Long Noncoding RNA Lncgalm Increases Risk of Liver Metastasis in Gallbladder Cancer Through Facilitating N‐cadherin and IL‐1β‐dependent Liver Arrest and Tumor Extravasation

Background Long noncoding RNAs (lncRNA) represent significant factors of the mammalian transcriptome that mediates varied biological and pathological processes. The liver is the most common site for gallbladder cancer (GBC) distant metastasis and contributes to the majority of GBC-related death. How lncRNA affects GBC metastasis is not completely understood.
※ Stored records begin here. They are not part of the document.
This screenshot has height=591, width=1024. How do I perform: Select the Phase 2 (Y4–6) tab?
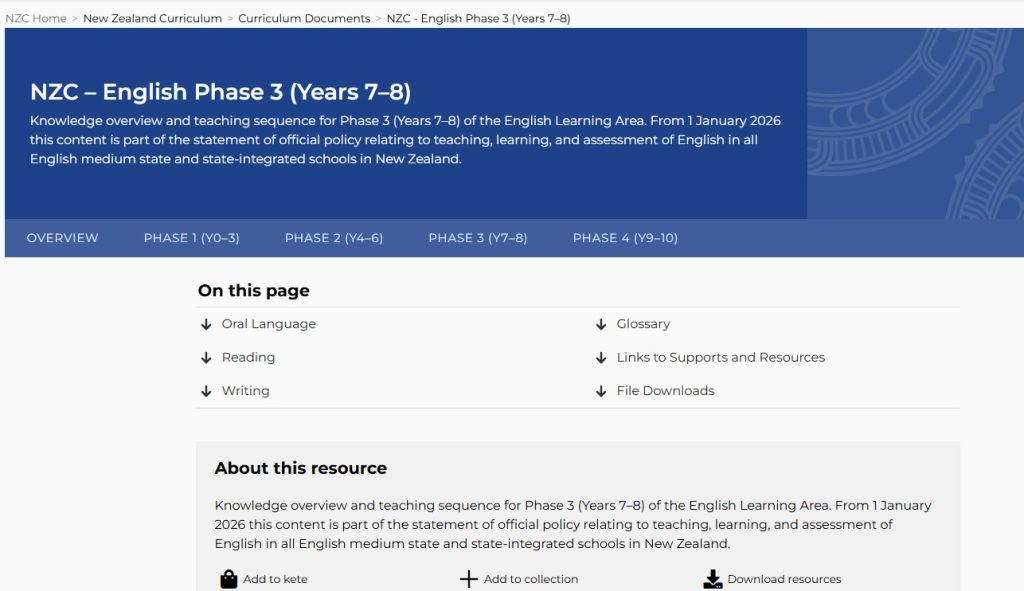(x=334, y=238)
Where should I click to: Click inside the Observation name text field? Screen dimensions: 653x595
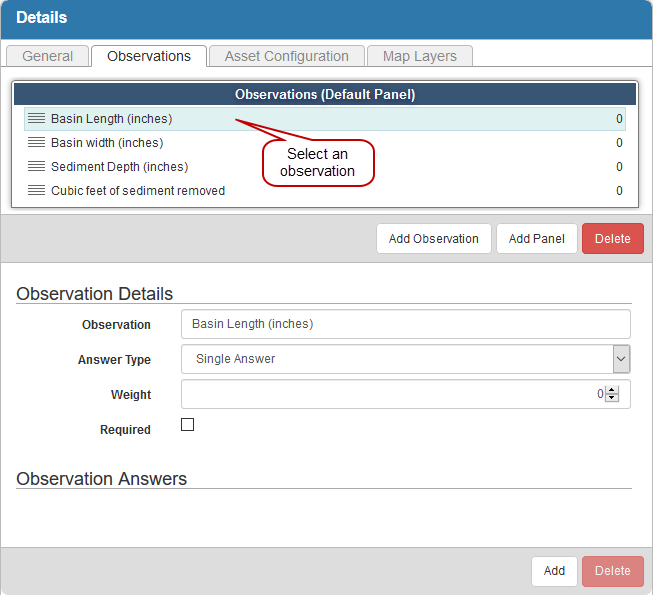coord(405,324)
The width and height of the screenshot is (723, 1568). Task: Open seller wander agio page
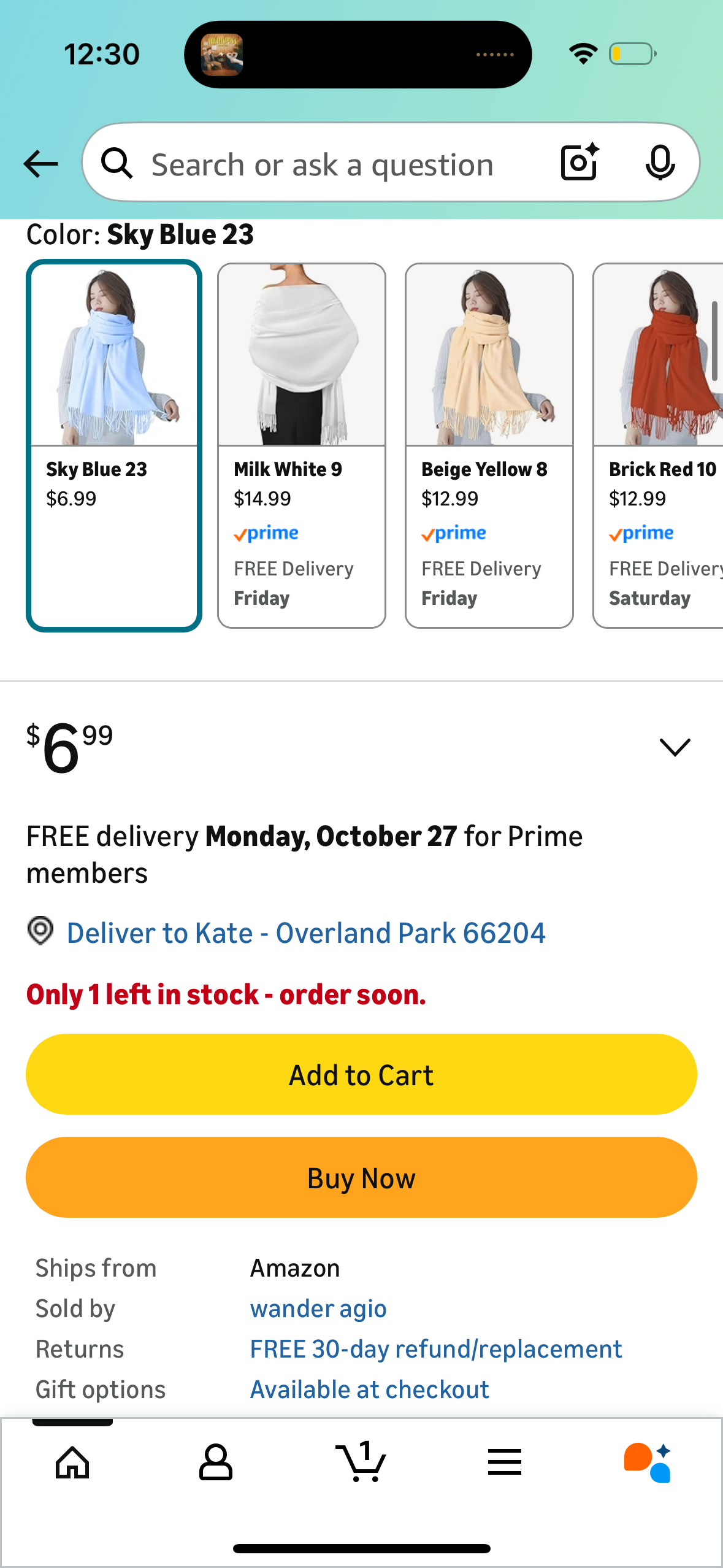pyautogui.click(x=318, y=1309)
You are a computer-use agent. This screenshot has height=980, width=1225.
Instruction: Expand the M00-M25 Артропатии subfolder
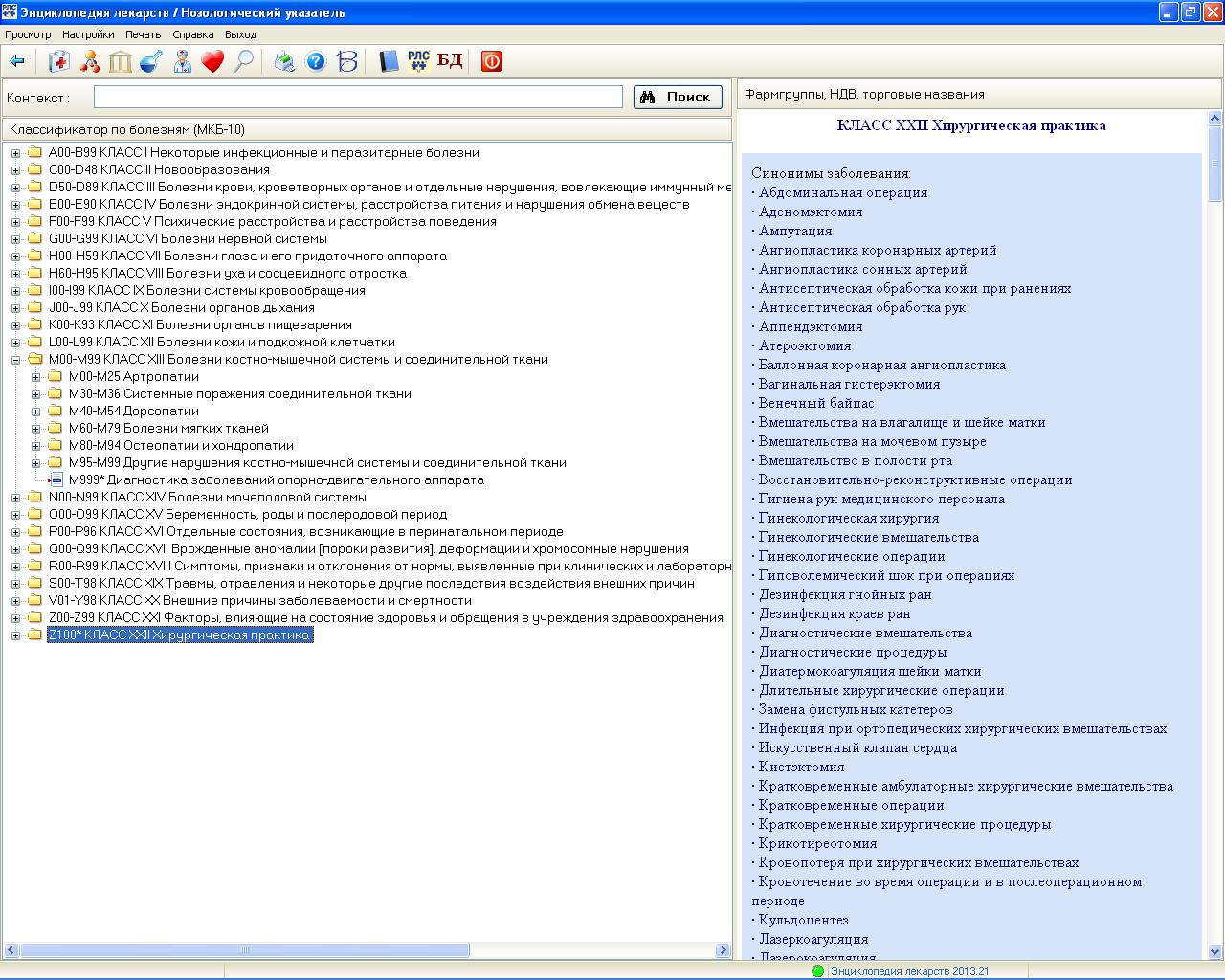35,377
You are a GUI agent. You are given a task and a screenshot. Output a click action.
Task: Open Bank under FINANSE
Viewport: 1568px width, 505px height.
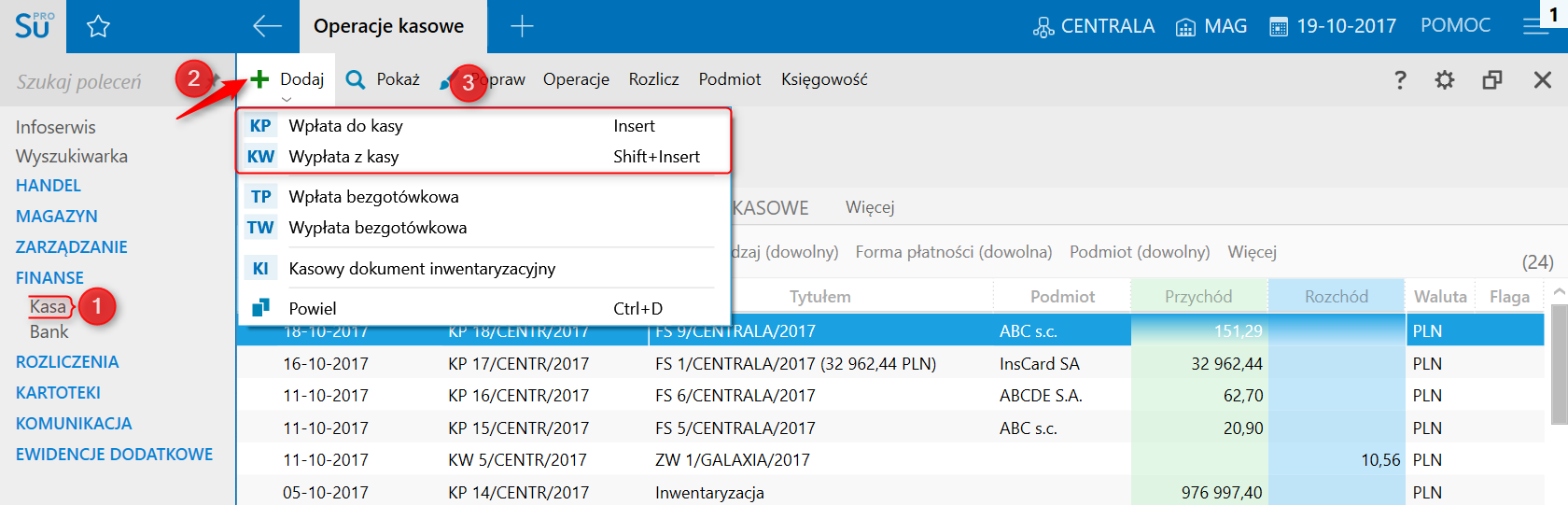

Results A novel lncRNA termed lncGALM (lncRNA in GBC associated with liver metastasis) was discovered to be highly expressed in cancer patients and xenografted tumors with liver metastasis. Elevated lncGALM in GBC patients also correlated to decreased survival. Invasion and migration of GBC cells were enhanced through lncGALM, both in vitro and in vivo. lncGALM functioned as sponges by competitively binding to and inactivating miR-200 family members, which increase epithelial-mesenchymal transition-associated transcription factor ZEB1 and ZEB2, leading to a fibroblastic phenotype and increased expression of N-cadherin. In addition, lncGALM bound to IL-1 beta mRNA and stabilized the IL-1 beta gene that mediates liver sinusoidal endothelial cell (LSECs) apoptosis. lncGALM-expressing LiM2-NOZ cells acquired a strong ability to migrate and adhere to LSECs, promoting LSECs apoptosis and therefore facilitating tumor cell extravasation and dissemination. Conclusions lncGALM promotes GBC liver metastasis by facilitating GBC cell migration, invasion, liver arrest, and extravasation via the invasion-metastasis cascade. Targeting lncGALM may be protective against the development of liver metastasis in GBC patients.